I can see The Complicated One the whole time, which stops him fretting about being abandoned and stops me worrying about child abduction.

At one stage The Big Fella stands on a seat and tries to throw himself over a small wall onto the escalator below.

Luckily I am alert to these kinds of capers, and catch him expertly by one meaty calf shortly before he plunges to an ugly and untimely end.

School holiday activities are hazardous for parents and kids alike.

Monday, January 2, 2012

No more Christmas for the rest of days?

"There's no more Christmas for the rest of days?" asked The Big Fella this morning, as we took down the Christmas tree.
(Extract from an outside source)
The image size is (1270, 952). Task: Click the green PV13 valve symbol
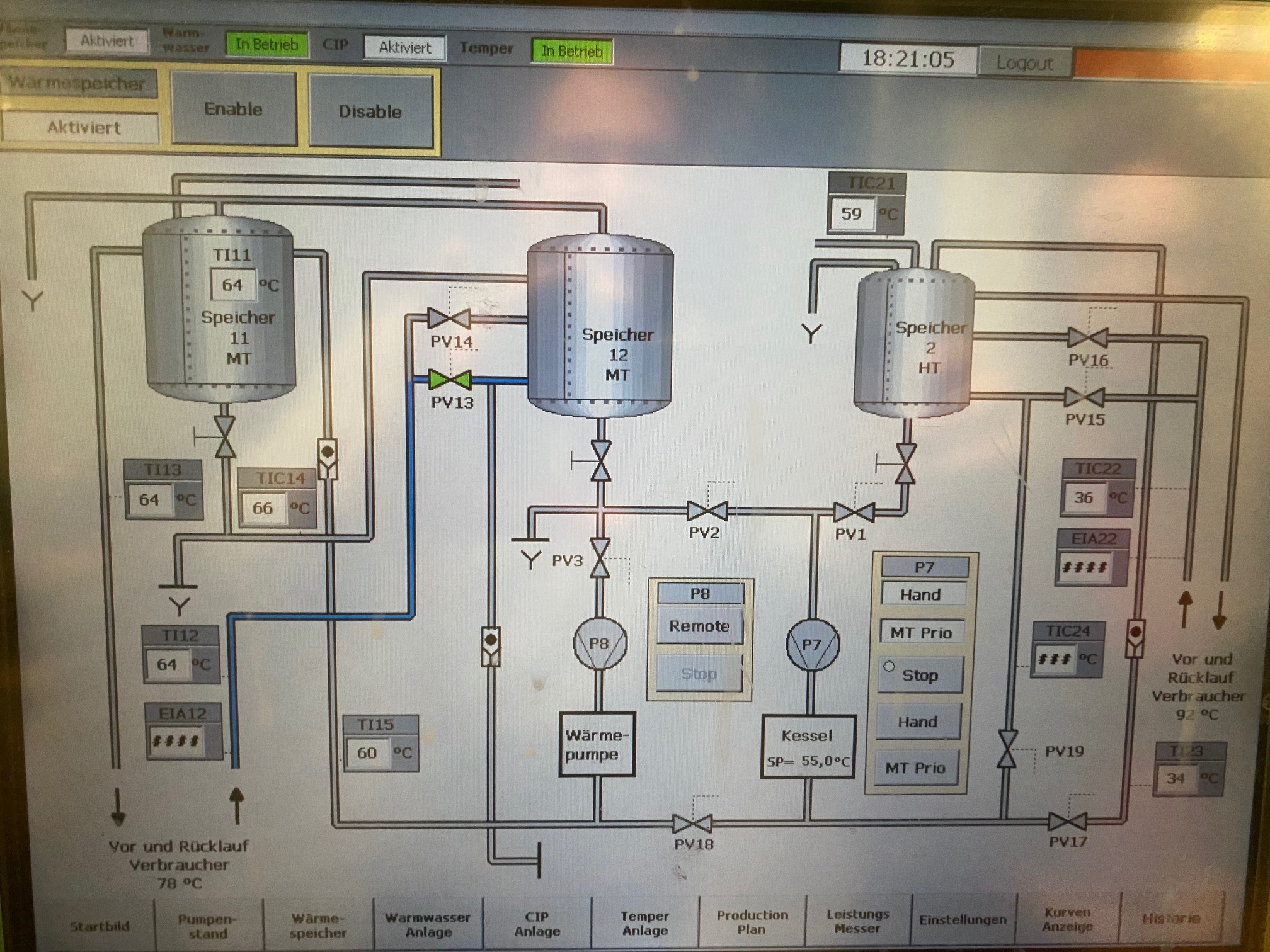(449, 380)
He sounded most concerned.

"No, Christmas will come again next year," I assured him.

I didn't add that the magic of Christmas is fleeting. And he'd do well to enjoy it while he can. Dangerous thoughts, best kept to yourself.

His innocent question sounded rather final, and in some ways it is.

Christmas comes but once a year. And our magical belief in Santa occupies only a few years of our life.

At best it lasts from about 3 to 9 years - from the time you're old enough to realise something exciting is happening, until the time your older brother or neighbour tells you there's no such thing as Santa.

If you're from a family with little money, the magic may be even more fleeting. Or more about longing, than fulfillment.

As adults we tell ourselves the magic of Christmas returns when we have children or grandchildren, and can share in their anticipation leading up to the big day and the joy of Chrismas morning.

To some extent that's true. But it's a different kind of joy to truly believing that Santa is real and your wishes really can come true.

I guess The Big Fella's comment really made me think about the loss of innocence - the innocence of childhood, which seems as fleeting as our belief in Santa.

As The Complicated One heads off to the big wide world of school, it's on my mind a lot.